Cuando yo quería ser escritora me parecía la cosa más imposible del mundo: no tenía dinero para irme a otra ciudad a estudiar –en mi ciudad no había la carrera–. Todo el mundo me decía que si yo fuera realmente inteligente no estudiaría algo que no me daría de comer. Sin embargo, creo que fue la literatura con todas estas historias que leí de Julio Verne o Emilio Salgari lo que me salvó. Los personajes siempre estaban en situaciones insalvables, a punto de ser atrapados y siempre había una ruta de escape. Sobre todo, pienso en ese mundo de El conde de Montecristo, cuya lectura tanto marcó mi infancia; en siempre hallar un momento para cobrar fuerzas y salir adelante. La literatura para mí es mi vida, es haber logrado llegar donde he llegado ahora y seguir intentando encontrar sentido a un mundo tan convulso y tan violento.
—Por último, ¿por qué escribir poesía y no otro género literario?

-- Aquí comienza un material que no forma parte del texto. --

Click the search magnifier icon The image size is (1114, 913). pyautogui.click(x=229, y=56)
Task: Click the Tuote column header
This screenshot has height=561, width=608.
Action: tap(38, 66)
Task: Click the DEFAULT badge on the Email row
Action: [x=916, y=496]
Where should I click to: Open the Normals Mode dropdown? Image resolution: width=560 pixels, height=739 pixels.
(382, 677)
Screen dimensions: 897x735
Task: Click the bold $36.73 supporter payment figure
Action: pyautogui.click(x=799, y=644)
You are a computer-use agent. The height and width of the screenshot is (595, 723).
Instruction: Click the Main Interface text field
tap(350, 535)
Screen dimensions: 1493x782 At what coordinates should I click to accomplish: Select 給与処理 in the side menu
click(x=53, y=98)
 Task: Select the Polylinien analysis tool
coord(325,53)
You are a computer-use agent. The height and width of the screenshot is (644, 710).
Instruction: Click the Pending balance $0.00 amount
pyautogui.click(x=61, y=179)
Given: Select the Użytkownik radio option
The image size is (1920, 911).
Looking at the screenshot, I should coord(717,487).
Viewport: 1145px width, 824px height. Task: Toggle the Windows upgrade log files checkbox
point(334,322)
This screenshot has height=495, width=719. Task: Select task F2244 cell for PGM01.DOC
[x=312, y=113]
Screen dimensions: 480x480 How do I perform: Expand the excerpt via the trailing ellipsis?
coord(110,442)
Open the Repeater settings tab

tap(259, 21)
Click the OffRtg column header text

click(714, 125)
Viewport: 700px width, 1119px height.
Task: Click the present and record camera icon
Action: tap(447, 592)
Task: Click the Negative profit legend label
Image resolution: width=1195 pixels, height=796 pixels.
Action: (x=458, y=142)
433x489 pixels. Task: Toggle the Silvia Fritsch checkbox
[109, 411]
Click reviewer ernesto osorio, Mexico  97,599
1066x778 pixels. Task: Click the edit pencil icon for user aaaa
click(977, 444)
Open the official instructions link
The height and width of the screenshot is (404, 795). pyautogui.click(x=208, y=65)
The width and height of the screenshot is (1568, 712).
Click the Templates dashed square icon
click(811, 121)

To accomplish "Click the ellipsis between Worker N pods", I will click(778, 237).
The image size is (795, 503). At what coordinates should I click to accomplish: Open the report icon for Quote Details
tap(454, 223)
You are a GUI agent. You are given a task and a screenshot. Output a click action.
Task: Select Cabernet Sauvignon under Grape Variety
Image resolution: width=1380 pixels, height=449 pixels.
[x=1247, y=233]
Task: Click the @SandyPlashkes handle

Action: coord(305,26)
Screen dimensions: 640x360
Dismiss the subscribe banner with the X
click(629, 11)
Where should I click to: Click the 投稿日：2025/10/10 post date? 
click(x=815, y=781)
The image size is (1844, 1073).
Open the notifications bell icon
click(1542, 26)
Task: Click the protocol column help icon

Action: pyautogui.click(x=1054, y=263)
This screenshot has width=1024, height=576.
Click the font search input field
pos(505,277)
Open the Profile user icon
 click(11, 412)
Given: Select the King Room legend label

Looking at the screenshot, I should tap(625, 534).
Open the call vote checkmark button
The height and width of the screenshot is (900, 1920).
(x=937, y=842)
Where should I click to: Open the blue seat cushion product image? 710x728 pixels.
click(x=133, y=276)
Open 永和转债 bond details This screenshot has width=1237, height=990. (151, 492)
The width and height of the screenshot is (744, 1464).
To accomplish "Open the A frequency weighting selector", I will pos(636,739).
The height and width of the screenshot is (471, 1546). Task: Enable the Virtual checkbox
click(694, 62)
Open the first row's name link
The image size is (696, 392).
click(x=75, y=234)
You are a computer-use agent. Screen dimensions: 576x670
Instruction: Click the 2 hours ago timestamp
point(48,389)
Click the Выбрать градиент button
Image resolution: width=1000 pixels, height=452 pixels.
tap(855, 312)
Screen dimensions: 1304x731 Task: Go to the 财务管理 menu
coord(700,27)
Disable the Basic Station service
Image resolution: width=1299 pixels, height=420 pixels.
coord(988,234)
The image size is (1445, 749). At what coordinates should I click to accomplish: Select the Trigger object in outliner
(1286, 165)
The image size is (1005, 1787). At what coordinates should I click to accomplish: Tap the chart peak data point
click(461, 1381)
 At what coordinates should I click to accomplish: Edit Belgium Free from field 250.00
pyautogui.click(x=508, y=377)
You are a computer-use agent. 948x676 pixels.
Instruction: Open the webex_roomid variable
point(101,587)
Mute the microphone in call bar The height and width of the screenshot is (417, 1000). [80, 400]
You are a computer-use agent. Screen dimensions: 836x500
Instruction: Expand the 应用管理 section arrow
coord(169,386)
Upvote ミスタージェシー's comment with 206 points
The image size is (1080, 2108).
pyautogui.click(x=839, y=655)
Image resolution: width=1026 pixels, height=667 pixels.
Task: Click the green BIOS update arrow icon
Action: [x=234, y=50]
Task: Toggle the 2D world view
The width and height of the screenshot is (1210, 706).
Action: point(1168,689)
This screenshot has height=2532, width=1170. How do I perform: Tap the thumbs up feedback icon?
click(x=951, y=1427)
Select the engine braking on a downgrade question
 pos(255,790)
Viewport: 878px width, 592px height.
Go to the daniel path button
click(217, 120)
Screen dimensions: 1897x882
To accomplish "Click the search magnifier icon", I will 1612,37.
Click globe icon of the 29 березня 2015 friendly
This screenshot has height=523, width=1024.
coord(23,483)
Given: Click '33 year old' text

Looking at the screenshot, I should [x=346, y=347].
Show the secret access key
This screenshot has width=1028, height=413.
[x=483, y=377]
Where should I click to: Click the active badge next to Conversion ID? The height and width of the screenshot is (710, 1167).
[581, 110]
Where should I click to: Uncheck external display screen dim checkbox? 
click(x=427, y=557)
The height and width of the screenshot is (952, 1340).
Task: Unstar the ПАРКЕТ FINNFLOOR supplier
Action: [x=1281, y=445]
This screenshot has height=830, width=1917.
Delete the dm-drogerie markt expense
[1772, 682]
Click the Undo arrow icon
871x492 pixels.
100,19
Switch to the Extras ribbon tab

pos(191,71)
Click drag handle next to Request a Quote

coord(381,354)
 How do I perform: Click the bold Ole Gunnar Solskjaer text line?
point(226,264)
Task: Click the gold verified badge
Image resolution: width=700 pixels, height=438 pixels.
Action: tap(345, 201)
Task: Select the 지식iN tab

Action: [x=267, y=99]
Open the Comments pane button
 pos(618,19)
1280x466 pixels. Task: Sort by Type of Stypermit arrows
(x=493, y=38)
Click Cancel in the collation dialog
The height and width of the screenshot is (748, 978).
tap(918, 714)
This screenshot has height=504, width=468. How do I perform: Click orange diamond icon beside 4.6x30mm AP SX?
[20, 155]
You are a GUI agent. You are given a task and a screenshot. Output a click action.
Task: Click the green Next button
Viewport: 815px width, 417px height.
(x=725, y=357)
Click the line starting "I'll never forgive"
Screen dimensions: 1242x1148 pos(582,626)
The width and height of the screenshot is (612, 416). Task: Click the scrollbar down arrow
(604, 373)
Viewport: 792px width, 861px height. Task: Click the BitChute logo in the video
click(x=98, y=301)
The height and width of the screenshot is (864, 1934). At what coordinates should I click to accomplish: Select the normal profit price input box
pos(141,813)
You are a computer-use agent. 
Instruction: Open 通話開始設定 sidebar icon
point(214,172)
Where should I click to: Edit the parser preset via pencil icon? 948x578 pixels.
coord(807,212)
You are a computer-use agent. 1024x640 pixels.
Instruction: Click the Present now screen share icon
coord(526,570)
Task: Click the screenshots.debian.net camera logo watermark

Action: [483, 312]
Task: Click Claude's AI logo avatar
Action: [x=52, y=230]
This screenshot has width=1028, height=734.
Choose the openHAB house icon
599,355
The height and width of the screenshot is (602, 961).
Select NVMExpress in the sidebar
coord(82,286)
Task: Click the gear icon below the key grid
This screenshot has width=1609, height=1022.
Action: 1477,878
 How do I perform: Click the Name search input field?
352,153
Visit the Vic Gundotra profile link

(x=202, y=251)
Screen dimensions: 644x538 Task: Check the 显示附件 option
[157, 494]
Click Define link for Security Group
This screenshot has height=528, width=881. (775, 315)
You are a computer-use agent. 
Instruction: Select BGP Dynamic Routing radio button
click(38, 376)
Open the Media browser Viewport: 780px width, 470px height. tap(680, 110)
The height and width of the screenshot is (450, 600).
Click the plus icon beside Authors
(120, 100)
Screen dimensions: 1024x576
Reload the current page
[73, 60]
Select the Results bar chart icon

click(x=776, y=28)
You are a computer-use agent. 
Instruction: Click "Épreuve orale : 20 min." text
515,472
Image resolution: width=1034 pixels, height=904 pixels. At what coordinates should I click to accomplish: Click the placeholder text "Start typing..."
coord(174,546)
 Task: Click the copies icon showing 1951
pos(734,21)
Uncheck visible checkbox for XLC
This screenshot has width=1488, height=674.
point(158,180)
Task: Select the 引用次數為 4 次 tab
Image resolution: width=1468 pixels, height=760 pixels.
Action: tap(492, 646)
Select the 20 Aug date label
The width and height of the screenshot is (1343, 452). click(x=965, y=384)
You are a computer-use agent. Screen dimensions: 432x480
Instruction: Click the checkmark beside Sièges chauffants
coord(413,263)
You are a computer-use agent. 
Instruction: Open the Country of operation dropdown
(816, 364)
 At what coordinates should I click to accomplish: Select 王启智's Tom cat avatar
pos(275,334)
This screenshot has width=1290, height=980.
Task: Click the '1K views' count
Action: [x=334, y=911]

Yo empecé escribiendo narrativa. Me gustaban mucho las historias de detectives como Sherlock Holmes, de Arthur Conan Doyle. Lo amaba, aunque me daba mucho miedo. Eran historias de detectives malas, tengo que decirlo. También leí una novela mexicana muy buena llamada El complot mongol, de Rafael Bernal. Pero creo que cuando leí a un poeta que se llama José Carlos Becerra y descubrí un verso que dice «cada palabra es una lámpara encendida / para verte cuando tú no estás», entendí que desde la poesía yo podía convocar todo lo que no estaba presente. Como te dije, por haber tenido el aspecto de la orfandad en mi infancia yo quería regresar mediante el lenguaje.
Tengo un libro en el que escribí sobre la muerte de mi madre, y tengo otro que se titula Nunca quise detener el tiempo. Yo digo que ese título es una mentira porque, al contrario, yo siempre quise detener o regresar el tiempo. Creo que esa misma visión me ha seguido hasta ahora: a través del lenguaje uno puede imaginar lo que no es real, y en ese ejercicio de imaginar futuros posibles me parece que radica también el tema de la esperanza. Para mí, escribir y leer son las únicas formas que tengo para entender y vivir la vida.